WORK ORDER ▸ After locating the line that contains "Task: Click the Sort ascending toolbar icon" in the data below, set down exactly that line and each one after it through the line that contains "This screenshot has", and nothing more.

MATERIALS PROVIDED ▸
══════
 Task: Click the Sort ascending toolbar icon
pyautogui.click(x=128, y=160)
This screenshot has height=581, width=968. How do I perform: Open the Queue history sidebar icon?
══════
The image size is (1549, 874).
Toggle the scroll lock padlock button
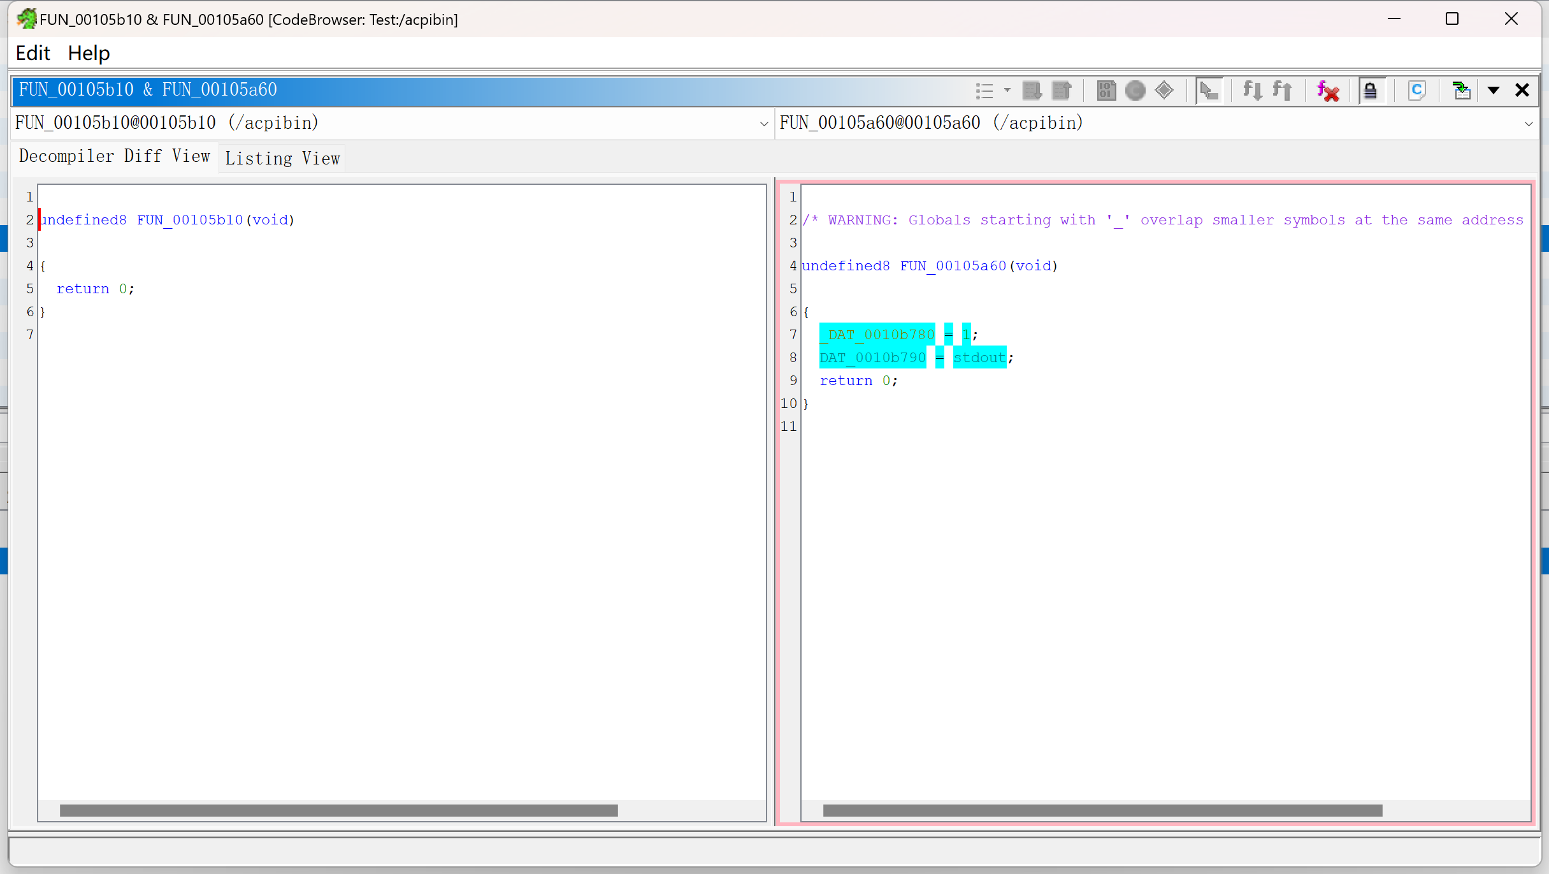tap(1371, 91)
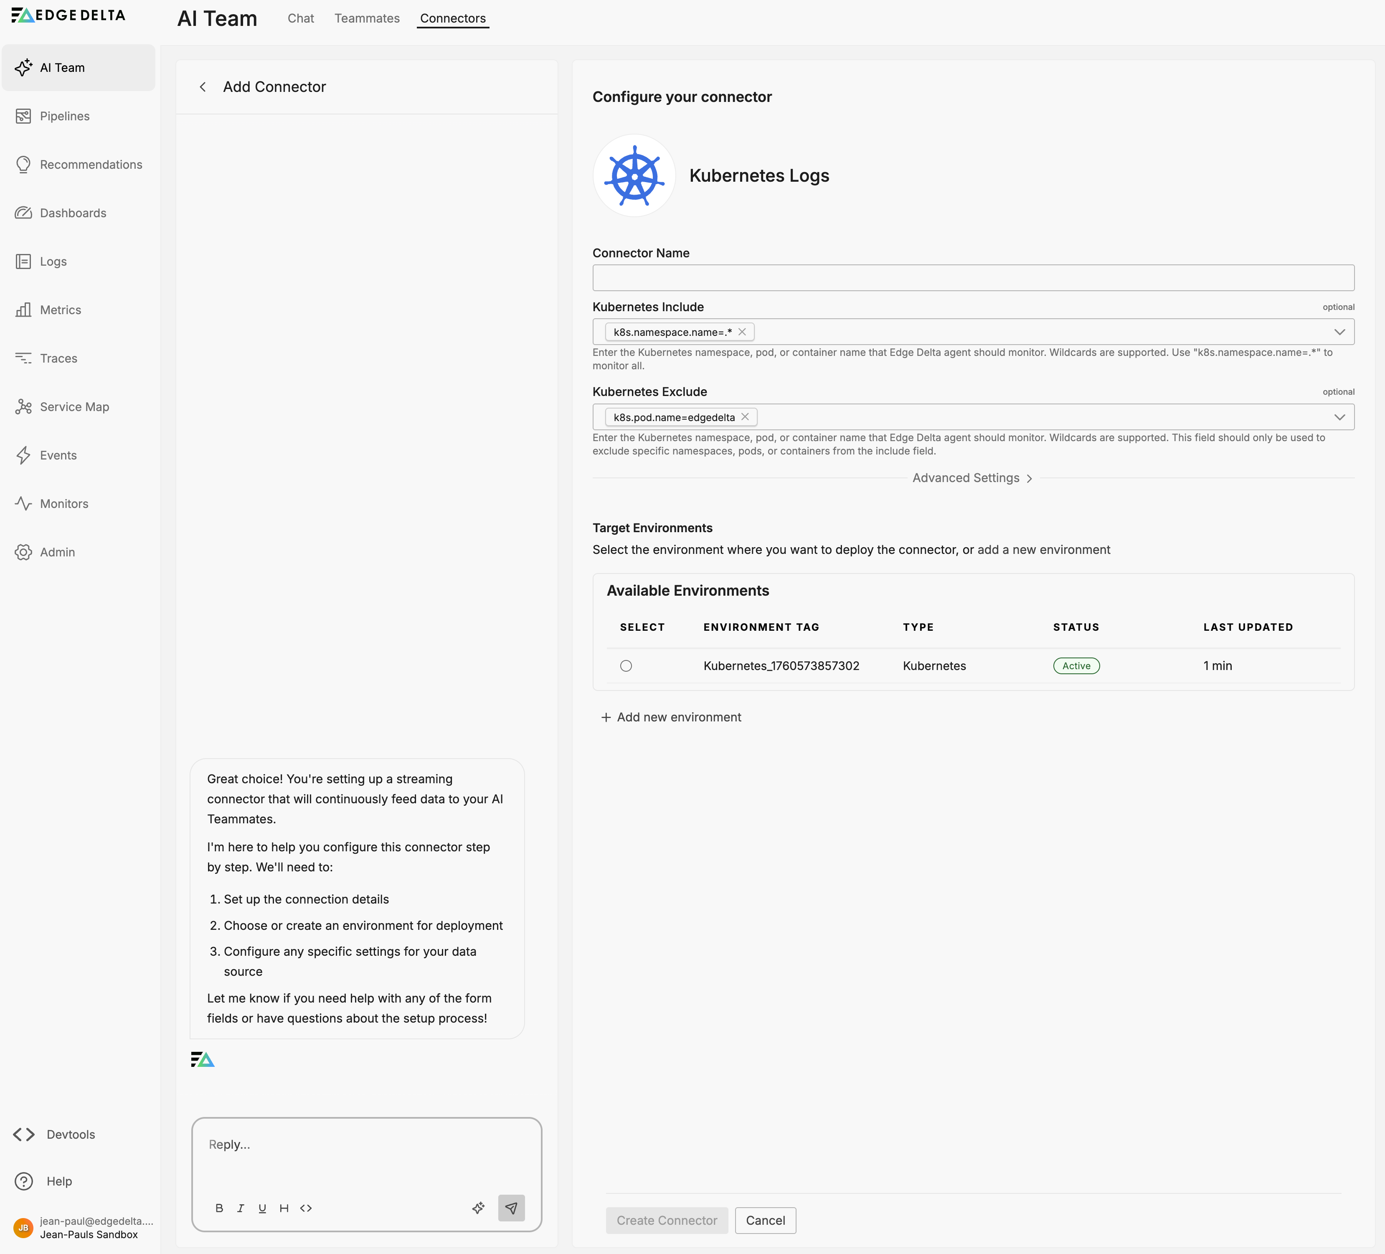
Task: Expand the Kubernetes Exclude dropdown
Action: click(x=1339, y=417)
══════
RESULT OF THIS EXERCISE ▸
 Task: Click the Sort ascending toolbar icon
pyautogui.click(x=128, y=160)
This screenshot has height=581, width=968. How do I perform: Open the Queue history sidebar icon?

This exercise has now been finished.